Monday, December 01, 2008

Don’t Get Scrooged

For some reason, the book, “Don’t Get Scrooged”, called to me from its place amongst countless other books on the library shelf. I pulled it from its slot, and reviewed its cover.

How to thrive in a world full of Obnoxious, Incompetent, Arrogant, and Downright Mean-Spirited People.

This book sounded interesting. It’s within the realm of my work as a lawyer. It’s written by Richard Carlson, the author of “Don’t Sweat the Small Stuff”. And it’s timely, as the holidays are just around the corner.

As I read through the book, I recognized it has many communication and relationship lessons families can use everyday, not just Christmas Day. Carlson writes, “Although airing your grievances with others may help you feel less alone and on rare occasion gets you good advice, more often than not it keeps you stuck in a bad mood.”

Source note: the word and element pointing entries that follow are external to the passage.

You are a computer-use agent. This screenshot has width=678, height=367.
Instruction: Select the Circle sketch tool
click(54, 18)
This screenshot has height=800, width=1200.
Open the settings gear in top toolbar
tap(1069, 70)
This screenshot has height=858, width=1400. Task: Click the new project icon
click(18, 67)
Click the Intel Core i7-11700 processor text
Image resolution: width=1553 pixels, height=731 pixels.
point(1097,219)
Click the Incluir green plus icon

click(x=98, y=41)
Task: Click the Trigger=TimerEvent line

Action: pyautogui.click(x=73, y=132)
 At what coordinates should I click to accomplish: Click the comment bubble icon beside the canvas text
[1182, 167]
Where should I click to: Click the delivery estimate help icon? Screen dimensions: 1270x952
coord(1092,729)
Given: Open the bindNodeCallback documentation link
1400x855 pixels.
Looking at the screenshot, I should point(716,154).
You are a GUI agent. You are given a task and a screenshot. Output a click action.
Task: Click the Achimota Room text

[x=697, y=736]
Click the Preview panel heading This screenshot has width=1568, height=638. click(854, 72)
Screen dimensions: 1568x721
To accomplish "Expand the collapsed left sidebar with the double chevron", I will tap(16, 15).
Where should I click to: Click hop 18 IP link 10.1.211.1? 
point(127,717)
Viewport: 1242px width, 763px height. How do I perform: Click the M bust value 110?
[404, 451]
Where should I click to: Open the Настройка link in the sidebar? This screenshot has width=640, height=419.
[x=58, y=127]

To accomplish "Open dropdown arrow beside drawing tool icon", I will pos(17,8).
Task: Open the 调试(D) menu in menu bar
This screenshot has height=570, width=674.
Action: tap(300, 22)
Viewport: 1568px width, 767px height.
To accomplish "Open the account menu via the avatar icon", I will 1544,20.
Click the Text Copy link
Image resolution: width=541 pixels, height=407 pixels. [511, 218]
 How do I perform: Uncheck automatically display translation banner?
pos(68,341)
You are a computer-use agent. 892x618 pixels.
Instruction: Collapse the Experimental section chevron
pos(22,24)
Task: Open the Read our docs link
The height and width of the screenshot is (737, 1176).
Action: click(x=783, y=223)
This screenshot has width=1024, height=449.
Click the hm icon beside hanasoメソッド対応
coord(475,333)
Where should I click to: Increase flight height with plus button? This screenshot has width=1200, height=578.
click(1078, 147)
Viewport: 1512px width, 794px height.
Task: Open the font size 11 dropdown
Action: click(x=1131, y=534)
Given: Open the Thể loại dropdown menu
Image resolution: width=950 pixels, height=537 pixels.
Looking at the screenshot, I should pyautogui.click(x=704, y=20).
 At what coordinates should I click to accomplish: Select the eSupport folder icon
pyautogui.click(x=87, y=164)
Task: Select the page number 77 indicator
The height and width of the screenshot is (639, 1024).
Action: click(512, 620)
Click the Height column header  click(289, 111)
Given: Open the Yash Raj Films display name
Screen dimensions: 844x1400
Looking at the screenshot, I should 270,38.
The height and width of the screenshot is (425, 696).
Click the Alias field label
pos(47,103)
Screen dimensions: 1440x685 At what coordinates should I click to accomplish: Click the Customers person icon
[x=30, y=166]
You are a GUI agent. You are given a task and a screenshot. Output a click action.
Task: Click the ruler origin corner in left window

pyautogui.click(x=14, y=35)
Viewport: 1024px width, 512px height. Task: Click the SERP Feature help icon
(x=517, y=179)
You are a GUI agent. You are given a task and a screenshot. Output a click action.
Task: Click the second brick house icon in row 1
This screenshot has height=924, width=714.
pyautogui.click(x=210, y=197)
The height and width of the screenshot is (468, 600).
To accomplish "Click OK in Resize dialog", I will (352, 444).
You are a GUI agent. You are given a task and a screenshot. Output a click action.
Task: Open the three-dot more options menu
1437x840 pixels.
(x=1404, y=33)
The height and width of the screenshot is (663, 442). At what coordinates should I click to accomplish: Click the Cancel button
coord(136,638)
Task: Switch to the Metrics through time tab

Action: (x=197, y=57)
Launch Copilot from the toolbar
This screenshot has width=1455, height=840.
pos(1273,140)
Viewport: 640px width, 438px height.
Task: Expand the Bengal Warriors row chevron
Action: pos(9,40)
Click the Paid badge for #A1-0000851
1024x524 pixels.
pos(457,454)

He explains that when some scrooge wrongs us, we spend time thinking about the incident and growing angry and resentful. Meanwhile, the offending scrooge has moved on without any further thought. “You, not the offending person, are the one who is suffering.”

Carlson says to quit rehearsing their wrongs. Quit rehearsing your rights. Only you can fix what’s running through your heart and head. Free yourself.

Carlson then goes on to offer practical advice that I will now share with you, and apply it to your daily family life.

Tip #1 – If people are not fulfilling your needs, or are walking all over you, you may not be clearly communicating what you need from them. You must take responsibility for your needs by clearly stating your rules and enforcing them. People learn what you will tolerate by your words and actions.

Tip #2 – Let scrooges win when it only has a short-term effect. Let them have their way, avoid them, and let them think they won. Why change your routine or habits or inconvenience yourself? Carlson answers, “To stay sane and happy, that’s why…You wouldn’t be changing your routine for (the scrooge). You’d be changing your routine for you.”

Tip #3 – Respect others and build a rapport with them. You’re not looking to manipulate others; rather, you are seeking to build a connection. “Once that connection is made, the person you’re working with will do everything in his or her power to help you.”

Tip #4 – Smile and keep a good mood. “If a bad mood can rub off on others, why not a good one?”

Tip #5 – Stop before you respond immediately to a scrooge. “Feeling wronged sets off our adrenaline and our instinctual fight-or-flight mechanism, but pausing puts us back in control, creating a sense of spaciousness, choice, and calm.” Pausing gives you perspective and may help you avoid worsening the situation.

Tip #6 – Expect less. If you already expect an unsatisfying outcome, why are you disappointed when that outcome occurs? Be realistic and plan accordingly. The outcome will be more bearable and less stressful.

Tip #7 – Scrooges don’t change because you made them change. You can lend them a hand, if they ask. You can point out impending disasters that they don’t see. The scrooge, however, is the only person that can make the change.